- _Task requirements_:
**1.** From the passage on COVID-19 vaccination and screening on a college campus, list every type of institution it names as one where higher contact rates are expected.
**2.** In the passage on COVID-19 vaccination and screening on a college campus, which reproduction numbers are used for the base-case and worst-case scenarios?
**3.** Write the next paragraph of the passage on COVID-19 vaccination and screening on a college campus, picking up after its final sentence.

- _Excerpt_:
-=-=-=-=-

Our results suggest that the effectiveness of any intervention strategy, relatedly the college’s ability to offer a viable in-person teaching experience, depends heavily on initial vaccine coverage as well as the characteristics of the predominant variant and the vaccine effectiveness against the variant. For the study population of 5,455 over an 80-day semester in Fall 2021, with the Delta variant as the predominant strain, with low initial vaccine coverage (30% in our study), even aggressive on-campus vaccination and screening efforts with moderate compliance (75%) result in a high number of infections: 1,020 to 2,040 for routine daily screening of the unvaccinated population; 280 to 900 with extended screening to also cover the newly vaccinated population; and 1,530 to 2,480 infections for every 2-day screening of the unvaccinated population, in the base- and worst-case scenarios (see Table F in S1 Appendix), respectively considering reproduction numbers of 4.75 and 6.75, representative of the COVID-19 Delta variant [53]. These results suggest that aggressive on-campus interventions throughout the semester cannot typically compensate for low initial vaccination rates, that is, when starting the semester with a highly susceptible population, especially when the disease reproduction number is relatively high. These findings underscore the importance of heavily promoting, even mandating, full vaccination (which may imply different doses and timing for different variants) at the start of the semester.
Our study also highlights the need to customize on-campus vaccination and screening efforts based on community and disease characteristics. For example, at a moderate initial vaccine coverage of 60%, an integrated vaccination and screening strategy of 60 vaccines per day and 2-day screening dominates both an aggressive vaccination-only (at 120 vaccines per day) strategy and an aggressive screening-only (daily screening) strategy in terms of the number of infections. Of course, the dominating strategy depends on initial vaccine coverage, and needs to be carefully chosen. Equally important is the finding that integrating routine screening (both partial and full, at every 14 days or less) with daily vaccination is beneficial at all vaccination rates and initial vaccine coverage levels, and is associated with a lower number of infections and improved peak number of hospitalizations over an 80-day semester. This result suggests that even a mild regime of routine screening, followed by immediate isolation of the positive cases, can complement vaccination and help mitigate the spread of the disease and alleviate the burden on the hospital systems, especially in institutions such as college campuses, nursing homes, prisons, or military bases where higher contact rates are expected.

-=-=-=-=-

Stored items
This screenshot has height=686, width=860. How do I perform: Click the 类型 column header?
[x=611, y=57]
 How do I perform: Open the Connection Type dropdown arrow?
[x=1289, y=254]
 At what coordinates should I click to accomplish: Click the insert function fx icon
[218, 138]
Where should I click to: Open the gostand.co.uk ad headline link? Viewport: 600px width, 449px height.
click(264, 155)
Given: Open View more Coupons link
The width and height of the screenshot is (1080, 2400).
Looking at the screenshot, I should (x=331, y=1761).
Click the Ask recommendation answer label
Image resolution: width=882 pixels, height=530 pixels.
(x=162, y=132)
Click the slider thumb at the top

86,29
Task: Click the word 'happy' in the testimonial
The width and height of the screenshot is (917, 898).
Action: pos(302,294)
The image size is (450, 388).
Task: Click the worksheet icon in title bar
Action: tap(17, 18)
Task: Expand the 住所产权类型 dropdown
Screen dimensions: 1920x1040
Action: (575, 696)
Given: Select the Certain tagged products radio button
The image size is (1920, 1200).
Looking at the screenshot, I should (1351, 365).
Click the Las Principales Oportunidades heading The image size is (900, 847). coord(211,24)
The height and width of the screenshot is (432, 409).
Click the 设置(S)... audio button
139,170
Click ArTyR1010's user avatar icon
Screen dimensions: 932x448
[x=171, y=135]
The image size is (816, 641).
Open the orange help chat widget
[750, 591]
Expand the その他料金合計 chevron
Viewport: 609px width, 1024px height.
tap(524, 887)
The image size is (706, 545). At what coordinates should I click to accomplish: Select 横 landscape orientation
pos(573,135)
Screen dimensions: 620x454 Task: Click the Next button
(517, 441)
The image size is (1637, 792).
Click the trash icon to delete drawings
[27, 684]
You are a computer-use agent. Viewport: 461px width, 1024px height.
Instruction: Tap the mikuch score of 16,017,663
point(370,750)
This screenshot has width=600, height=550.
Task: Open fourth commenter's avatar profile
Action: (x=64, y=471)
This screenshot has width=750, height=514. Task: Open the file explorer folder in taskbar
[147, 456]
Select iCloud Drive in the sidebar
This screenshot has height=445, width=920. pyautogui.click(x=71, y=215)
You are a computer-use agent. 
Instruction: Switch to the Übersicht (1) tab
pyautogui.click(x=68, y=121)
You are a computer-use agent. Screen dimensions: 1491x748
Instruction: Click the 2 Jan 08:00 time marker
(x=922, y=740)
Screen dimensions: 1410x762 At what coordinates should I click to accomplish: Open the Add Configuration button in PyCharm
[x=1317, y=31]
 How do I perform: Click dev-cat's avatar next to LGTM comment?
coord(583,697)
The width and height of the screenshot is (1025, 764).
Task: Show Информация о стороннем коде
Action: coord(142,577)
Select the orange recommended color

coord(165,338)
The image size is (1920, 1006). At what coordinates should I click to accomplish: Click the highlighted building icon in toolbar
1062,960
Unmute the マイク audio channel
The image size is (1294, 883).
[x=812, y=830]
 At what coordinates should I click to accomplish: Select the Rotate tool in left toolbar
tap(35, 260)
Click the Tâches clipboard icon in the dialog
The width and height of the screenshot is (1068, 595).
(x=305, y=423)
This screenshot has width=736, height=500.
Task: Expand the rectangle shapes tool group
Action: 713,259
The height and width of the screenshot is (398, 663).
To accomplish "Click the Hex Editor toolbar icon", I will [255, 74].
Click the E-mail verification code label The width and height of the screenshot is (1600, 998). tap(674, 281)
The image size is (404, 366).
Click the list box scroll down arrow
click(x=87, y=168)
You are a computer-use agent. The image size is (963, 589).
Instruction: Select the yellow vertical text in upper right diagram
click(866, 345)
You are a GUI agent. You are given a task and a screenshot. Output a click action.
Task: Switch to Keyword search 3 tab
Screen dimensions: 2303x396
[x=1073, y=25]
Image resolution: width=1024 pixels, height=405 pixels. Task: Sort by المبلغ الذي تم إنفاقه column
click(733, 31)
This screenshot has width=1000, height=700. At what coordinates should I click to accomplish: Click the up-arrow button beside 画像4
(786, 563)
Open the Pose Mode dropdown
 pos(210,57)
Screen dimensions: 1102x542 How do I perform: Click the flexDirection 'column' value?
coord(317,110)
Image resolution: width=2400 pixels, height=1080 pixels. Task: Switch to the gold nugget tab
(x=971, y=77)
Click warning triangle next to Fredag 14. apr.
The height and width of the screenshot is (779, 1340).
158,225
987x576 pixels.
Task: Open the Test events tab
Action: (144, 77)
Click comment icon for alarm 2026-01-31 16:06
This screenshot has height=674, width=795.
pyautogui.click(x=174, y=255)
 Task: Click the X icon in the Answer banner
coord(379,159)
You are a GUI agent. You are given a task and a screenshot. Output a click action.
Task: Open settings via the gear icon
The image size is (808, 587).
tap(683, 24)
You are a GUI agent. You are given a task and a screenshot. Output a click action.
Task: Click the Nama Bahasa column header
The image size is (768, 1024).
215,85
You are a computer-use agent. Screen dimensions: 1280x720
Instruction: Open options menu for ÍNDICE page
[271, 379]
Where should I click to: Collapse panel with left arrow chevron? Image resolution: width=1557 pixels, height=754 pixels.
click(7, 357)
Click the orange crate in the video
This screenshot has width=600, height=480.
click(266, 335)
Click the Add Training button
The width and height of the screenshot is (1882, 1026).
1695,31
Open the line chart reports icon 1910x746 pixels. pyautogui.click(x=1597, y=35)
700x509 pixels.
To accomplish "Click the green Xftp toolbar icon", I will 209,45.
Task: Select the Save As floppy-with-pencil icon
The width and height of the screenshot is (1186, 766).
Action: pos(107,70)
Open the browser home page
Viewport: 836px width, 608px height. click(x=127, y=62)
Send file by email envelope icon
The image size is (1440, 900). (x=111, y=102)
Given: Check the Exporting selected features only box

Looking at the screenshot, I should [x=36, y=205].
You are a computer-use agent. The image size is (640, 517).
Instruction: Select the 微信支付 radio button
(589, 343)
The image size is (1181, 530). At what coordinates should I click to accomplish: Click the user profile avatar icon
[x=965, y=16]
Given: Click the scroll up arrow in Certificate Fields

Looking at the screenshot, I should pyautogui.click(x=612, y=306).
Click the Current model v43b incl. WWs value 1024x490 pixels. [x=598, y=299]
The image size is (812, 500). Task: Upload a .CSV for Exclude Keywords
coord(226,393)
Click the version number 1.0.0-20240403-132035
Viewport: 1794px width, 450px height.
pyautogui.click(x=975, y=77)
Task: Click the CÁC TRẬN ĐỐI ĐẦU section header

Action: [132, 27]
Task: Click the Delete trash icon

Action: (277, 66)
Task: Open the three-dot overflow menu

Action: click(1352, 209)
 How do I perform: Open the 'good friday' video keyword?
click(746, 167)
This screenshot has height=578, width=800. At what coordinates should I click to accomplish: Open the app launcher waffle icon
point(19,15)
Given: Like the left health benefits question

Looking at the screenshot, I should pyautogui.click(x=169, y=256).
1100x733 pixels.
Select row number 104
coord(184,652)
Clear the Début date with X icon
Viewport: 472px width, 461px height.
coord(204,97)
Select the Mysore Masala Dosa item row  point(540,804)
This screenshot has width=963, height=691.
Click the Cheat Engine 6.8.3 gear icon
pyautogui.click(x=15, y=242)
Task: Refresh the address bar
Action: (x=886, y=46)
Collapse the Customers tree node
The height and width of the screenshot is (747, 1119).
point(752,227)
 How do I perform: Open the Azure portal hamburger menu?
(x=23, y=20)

-=-=-=-=-

- _Your responses_:
**1.** College campuses, nursing homes, prisons, military bases

**2.** 4.75 for the base case and 6.75 for the worst case.

**3.**
Another important policy question regarding the addition of routine screening to vaccination is whether the vaccinated population should continue to be screened until they build immunity against the infection. The findings in this study suggest that including the vaccinated population in the screening pool can potentially decrease the number of infections, although the degree of these benefits varies with screening frequency as well as the daily number of vaccines administered. Another policy decision related to an integrated intervention effort is the frequency of administering each intervention. Although the daily vaccination rate is expected to be constrained by the number of available doses as well as the public’s willingness to be vaccinated, especially in the early stages of vaccination efforts, screening resources are generally abundant, and their frequency may be set considering the health return and feasibility of each strategy. The results of this study show that the incremental benefit of more frequent screening diminishes as the daily vaccination rate increases.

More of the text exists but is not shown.